- PROBLEM REQUIREMENTS
Your copy should hold only the lines from the one holding "Given: Click the 另存为 (save as) toolbar icon" through the last line of the records below, both included, each exact and with no pictures.

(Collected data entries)
********************
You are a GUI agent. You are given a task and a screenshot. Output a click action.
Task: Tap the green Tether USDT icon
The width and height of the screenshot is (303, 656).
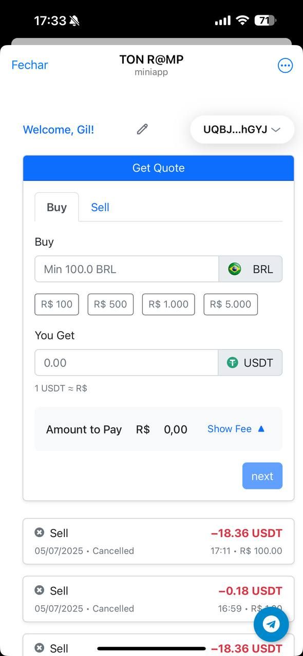[x=233, y=363]
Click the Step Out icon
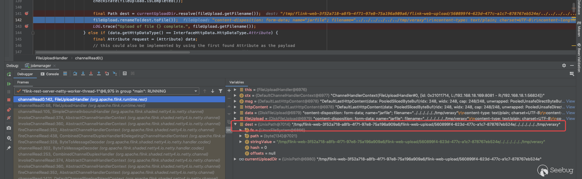This screenshot has width=582, height=179. tap(99, 73)
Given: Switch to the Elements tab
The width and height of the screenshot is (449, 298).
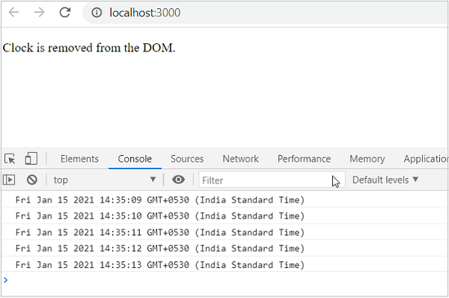Looking at the screenshot, I should click(79, 159).
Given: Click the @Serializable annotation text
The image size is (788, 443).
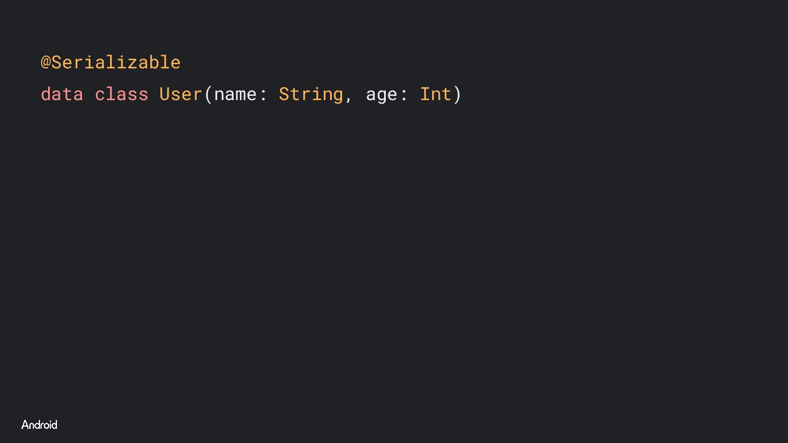Looking at the screenshot, I should [111, 62].
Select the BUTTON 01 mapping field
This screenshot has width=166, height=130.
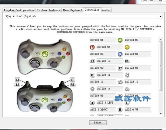point(103,40)
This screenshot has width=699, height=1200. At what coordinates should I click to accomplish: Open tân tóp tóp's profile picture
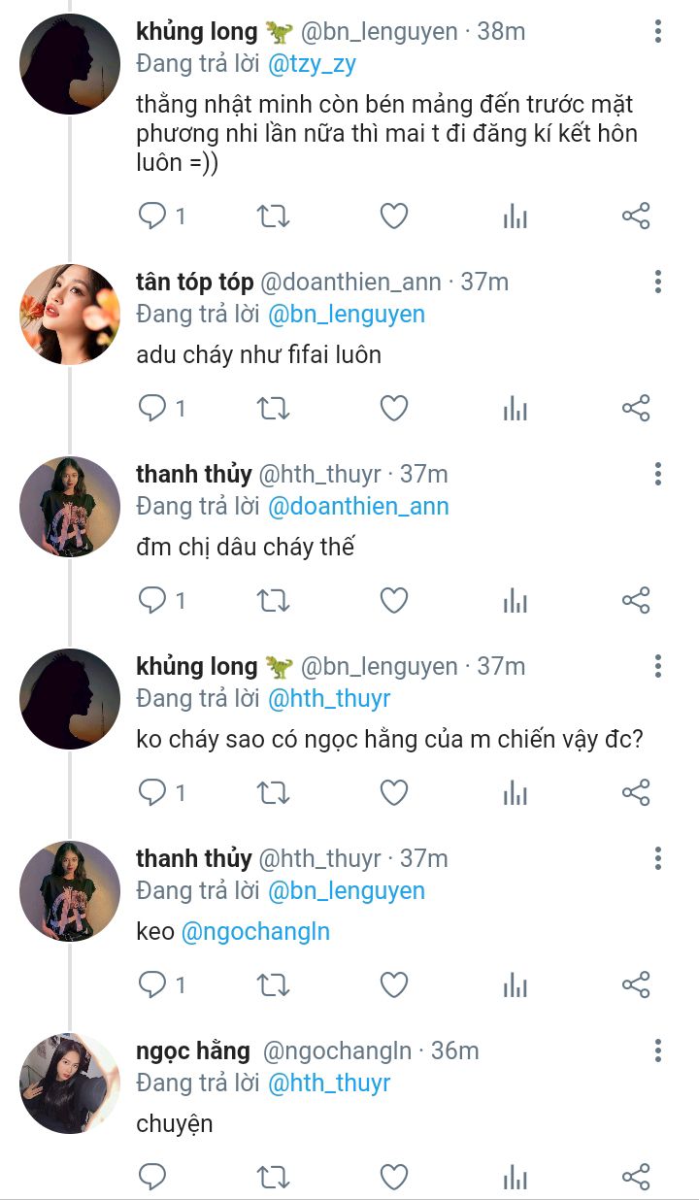(70, 315)
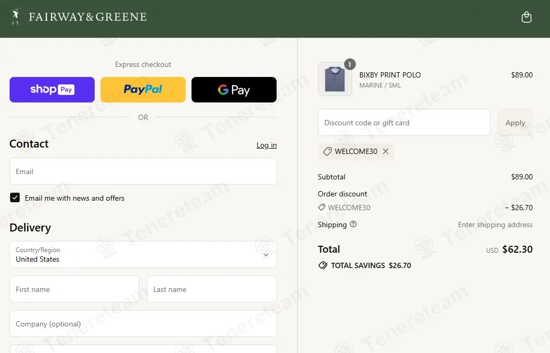Click the Total Savings tag icon
Screen dimensions: 550x353
point(322,265)
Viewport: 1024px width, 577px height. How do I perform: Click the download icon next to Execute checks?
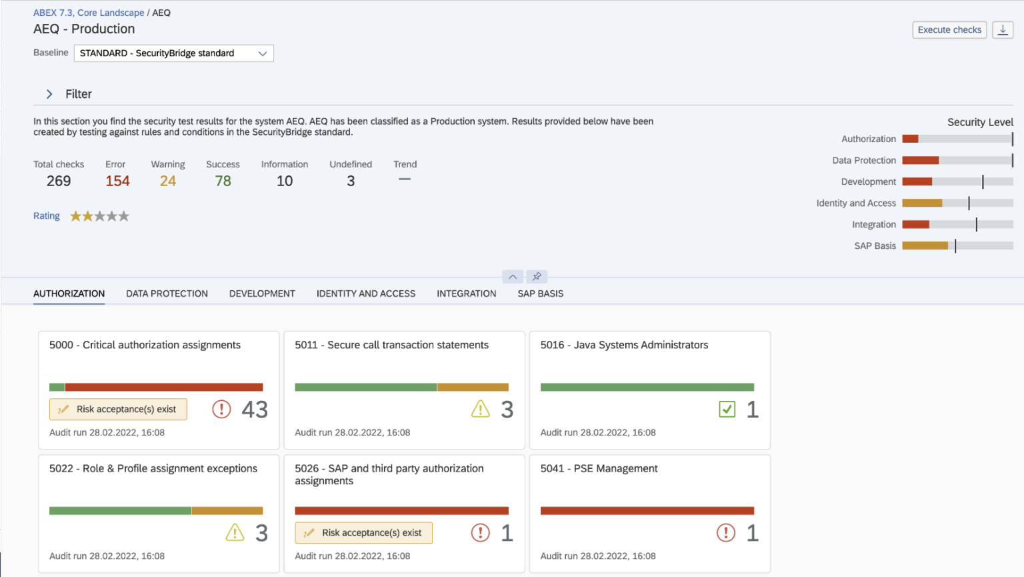click(1003, 30)
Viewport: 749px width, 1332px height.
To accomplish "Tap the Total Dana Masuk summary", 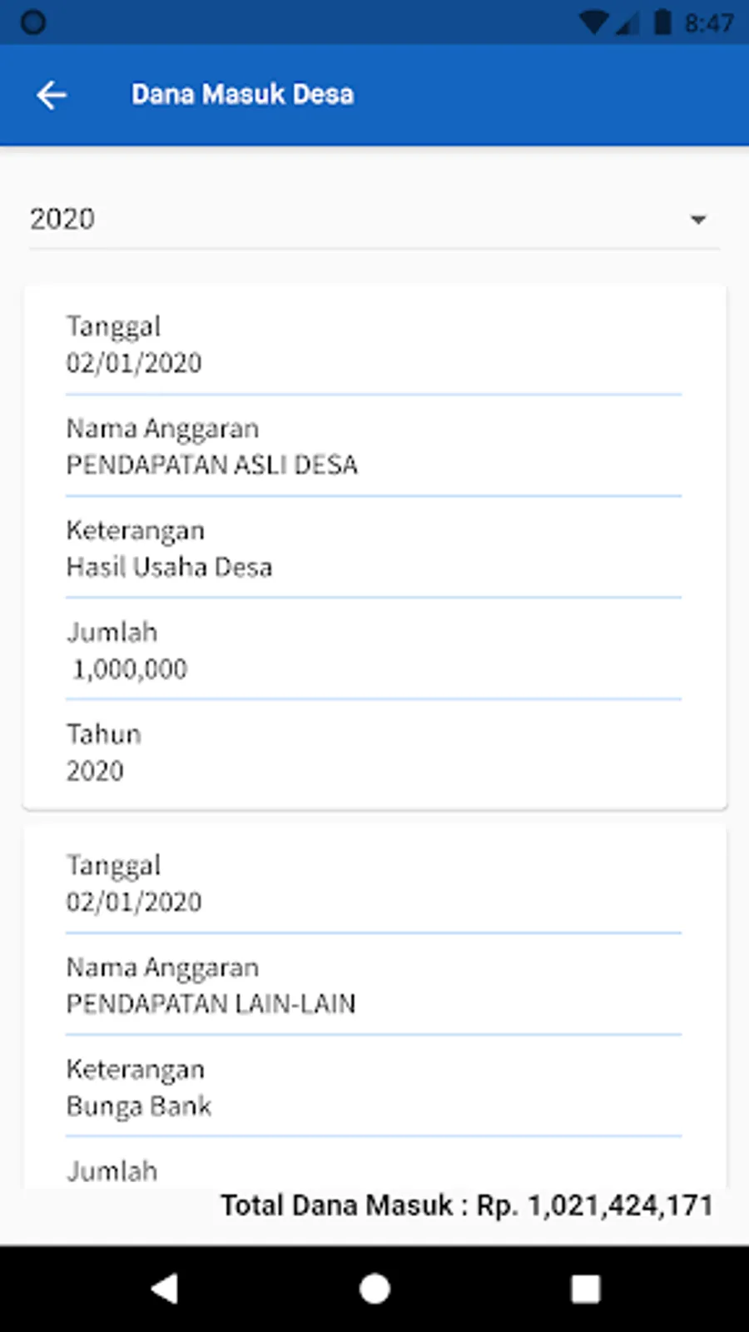I will tap(466, 1205).
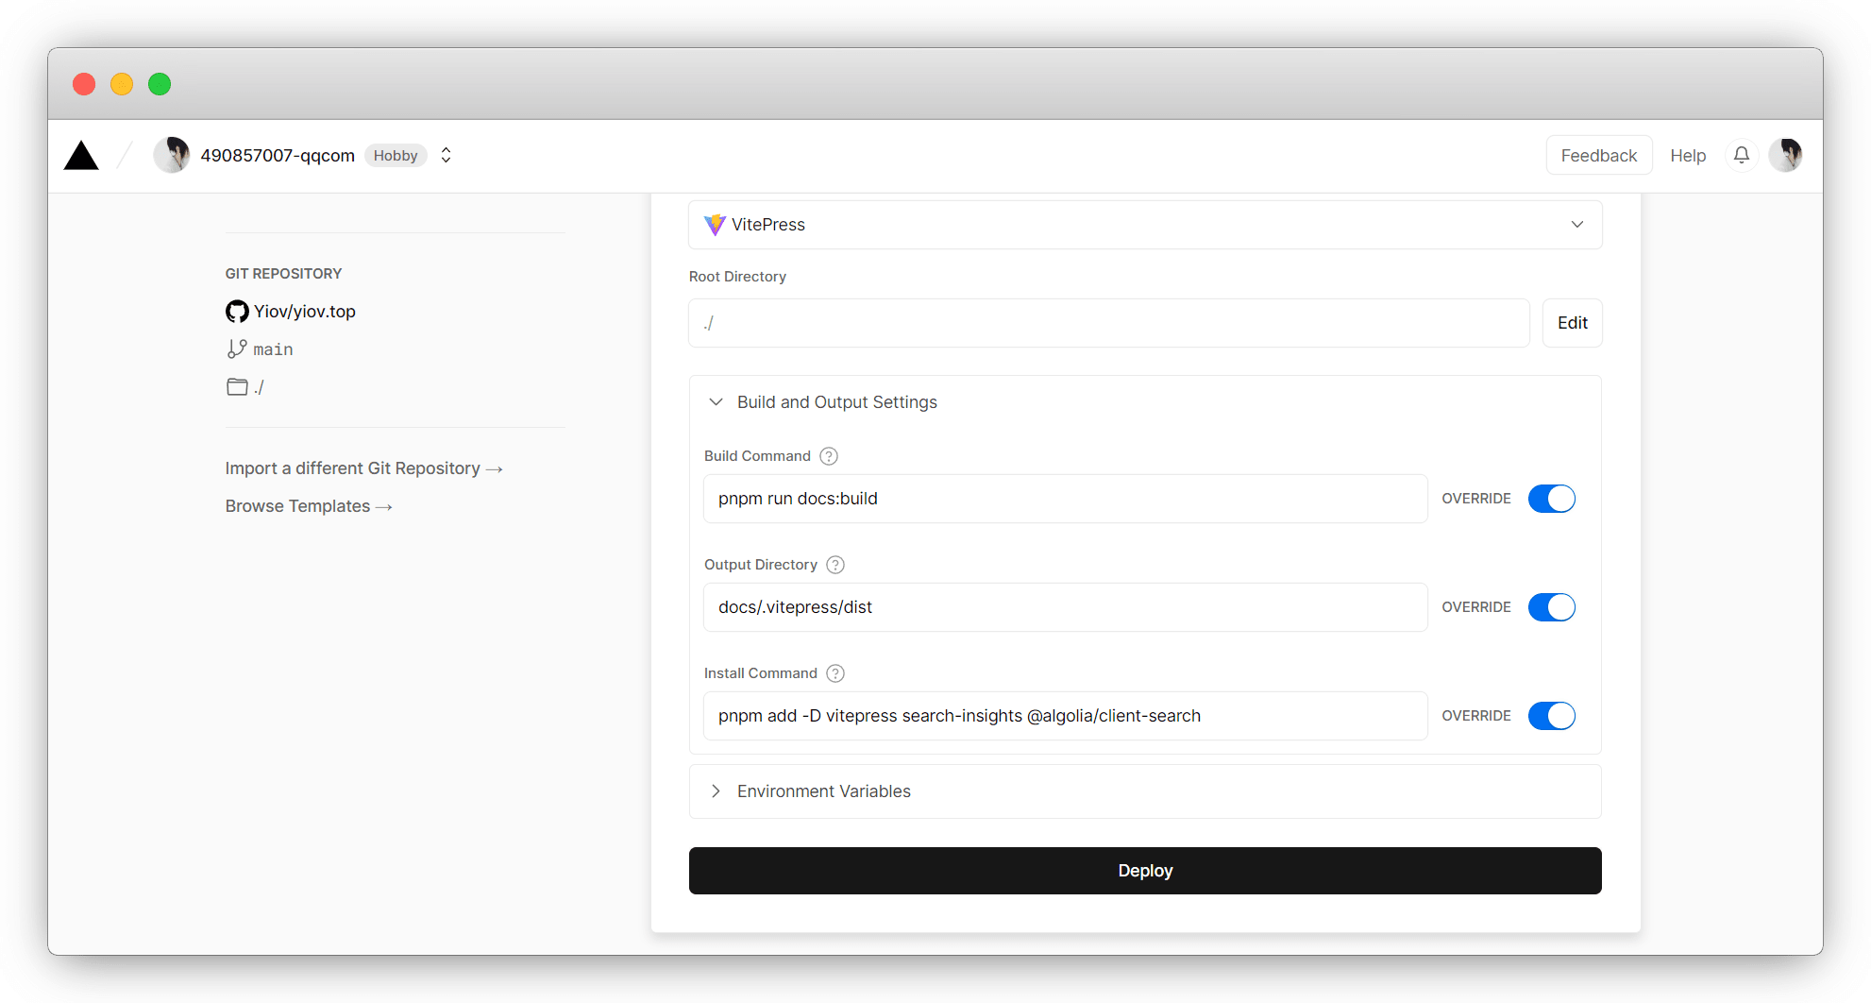Click the Output Directory help icon
The width and height of the screenshot is (1871, 1003).
[x=835, y=565]
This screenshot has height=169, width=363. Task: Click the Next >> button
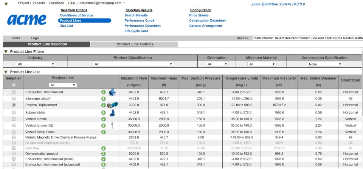tap(242, 38)
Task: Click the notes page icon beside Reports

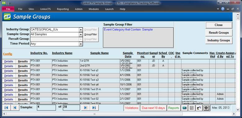Action: coord(191,108)
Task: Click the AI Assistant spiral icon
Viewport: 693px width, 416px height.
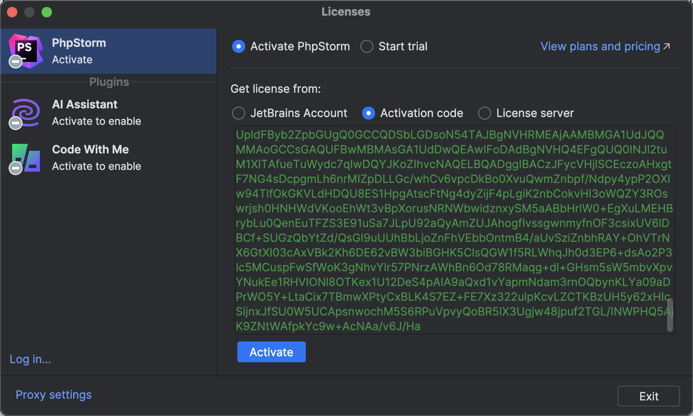Action: click(26, 113)
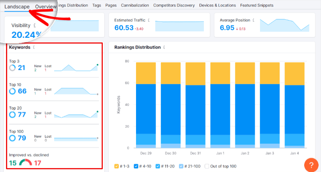Toggle the # 1-3 legend checkbox

click(116, 166)
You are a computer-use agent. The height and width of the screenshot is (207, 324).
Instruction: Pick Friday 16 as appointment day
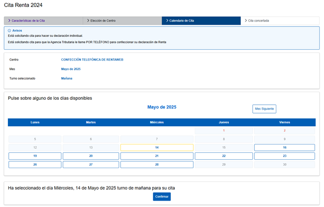pyautogui.click(x=284, y=148)
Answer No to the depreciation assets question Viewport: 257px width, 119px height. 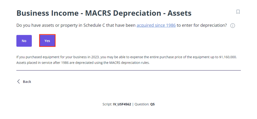pos(24,41)
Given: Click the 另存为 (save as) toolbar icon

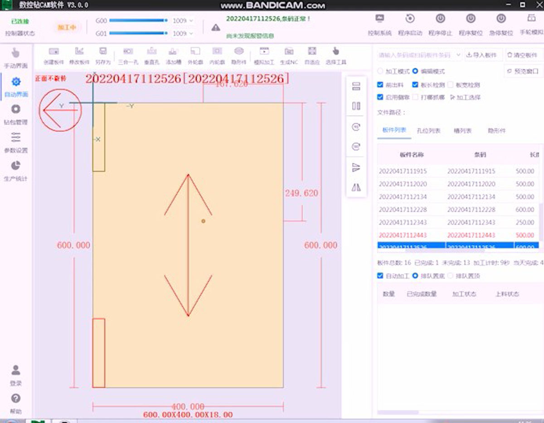Looking at the screenshot, I should point(103,51).
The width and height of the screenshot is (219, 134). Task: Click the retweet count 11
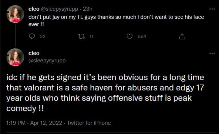click(91, 37)
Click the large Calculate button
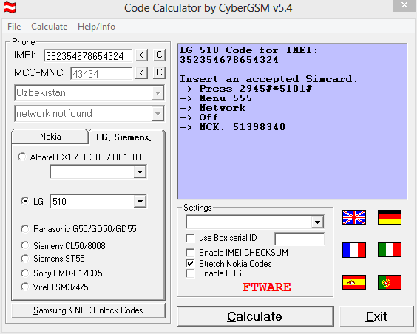 255,316
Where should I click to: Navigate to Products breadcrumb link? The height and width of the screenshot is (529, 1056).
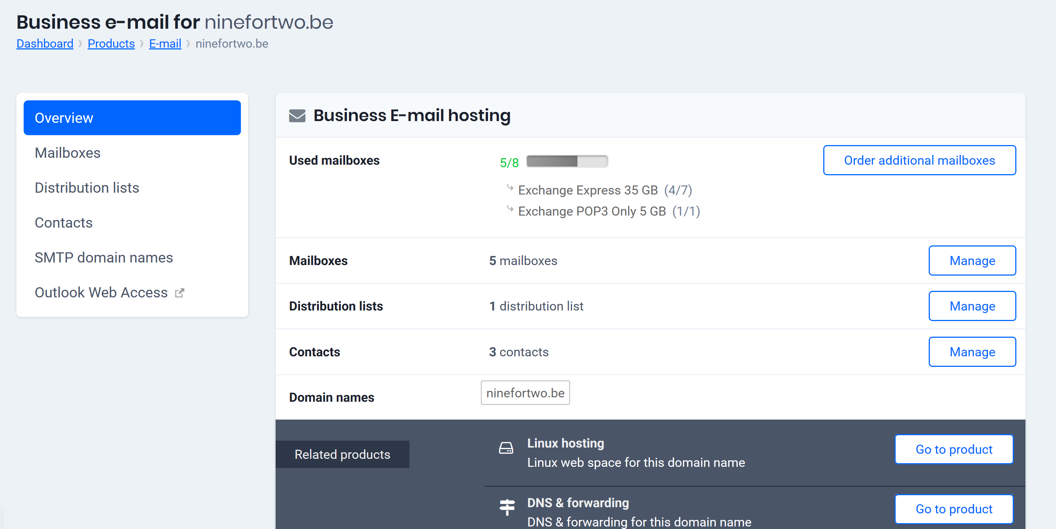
********************
- SOLVED PROBLEM
Given: Click the 另存为 (save as) toolbar icon

Looking at the screenshot, I should point(103,51).
The width and height of the screenshot is (219, 134). Task: Click the retweet count 11
click(91, 37)
Click the large Calculate button
 255,316
Where should I click to: Navigate to Products breadcrumb link? The height and width of the screenshot is (529, 1056).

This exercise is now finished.